A reference price calculated by taking the average of the current quoted bid and ask prices. As the average between the high and low quoted prices, the mid-price expresses a general market value for an asset. However, since exchange prices are rounded to the nearest valid tradable price, the mid-price value may not be an exact average of bid and ask values.

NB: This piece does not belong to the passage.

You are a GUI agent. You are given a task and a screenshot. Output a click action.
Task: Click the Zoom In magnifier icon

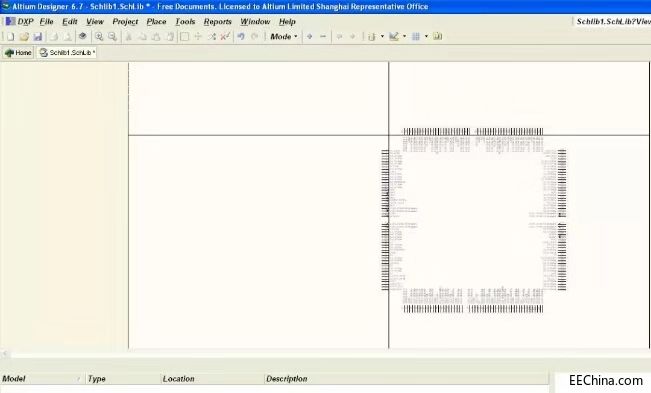point(99,37)
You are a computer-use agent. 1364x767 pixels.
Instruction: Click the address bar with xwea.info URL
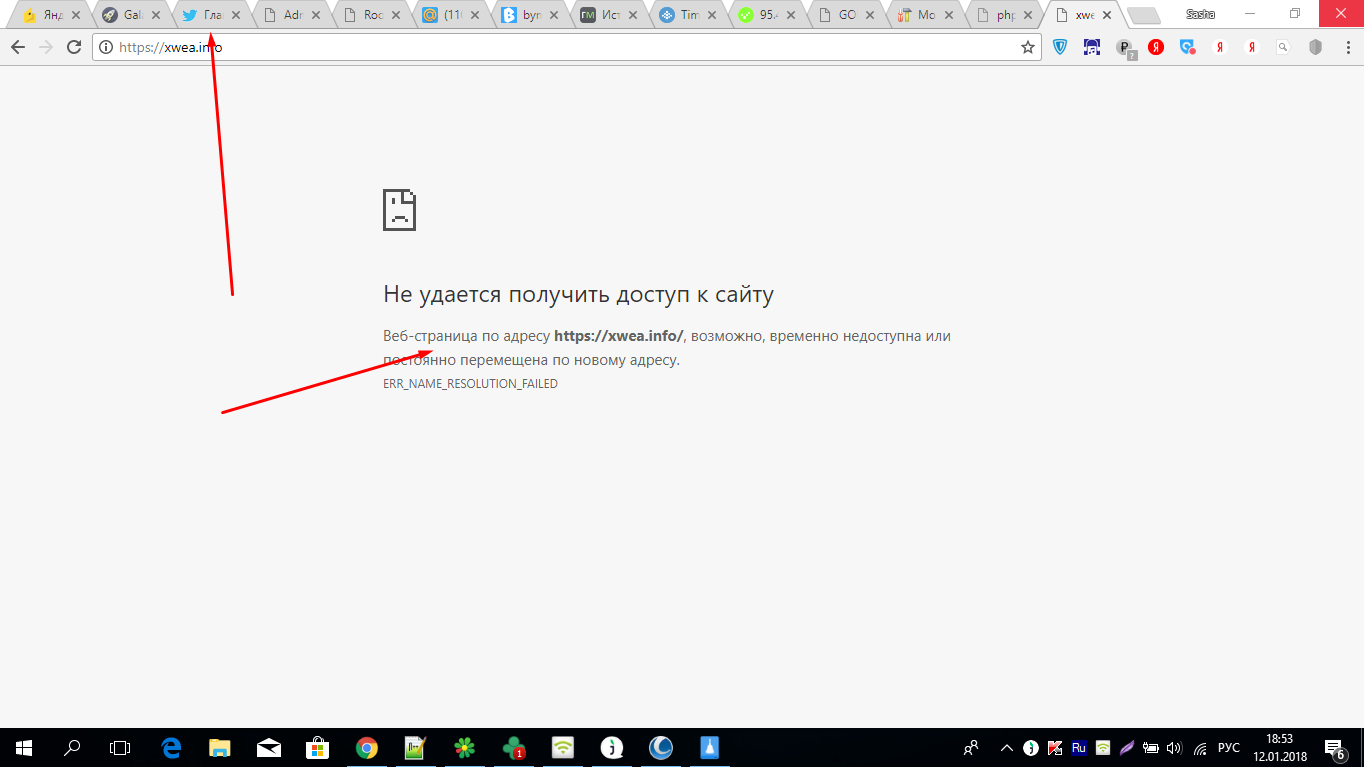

Read more: http://www.investorwords.com/17364/mid_price.html#ixzz4Dqd9S8ay

3
  • That is exactly the situation where we're seeing discrepancies. The Mid price our analysts calculate and price to is not rounded and the Mid Price on Bloomberg is different because of rounding. Commented Jul 8, 2016 at 19:56
  • 2
    @AmmarNaseer If the difference is so small that it appears to be a rounding error, then it's more likely that the difference is actually due to time differences in your feeds. If the feed that Bloomberg uses is ahead of yours (or vice versa) for a few hundredths of a second every time the book changes, and the book changes tens of times per second, then you'll constantly be computing different midpoint prices.
    – dg99
    Commented Jul 8, 2016 at 20:18
  • I guess that could be material. I just noticed the some options such as CNI trade in 5 cent increments. Commented Jul 9, 2016 at 13:18

You must log in to answer this question.

Not the answer you're looking for? Browse other questions tagged .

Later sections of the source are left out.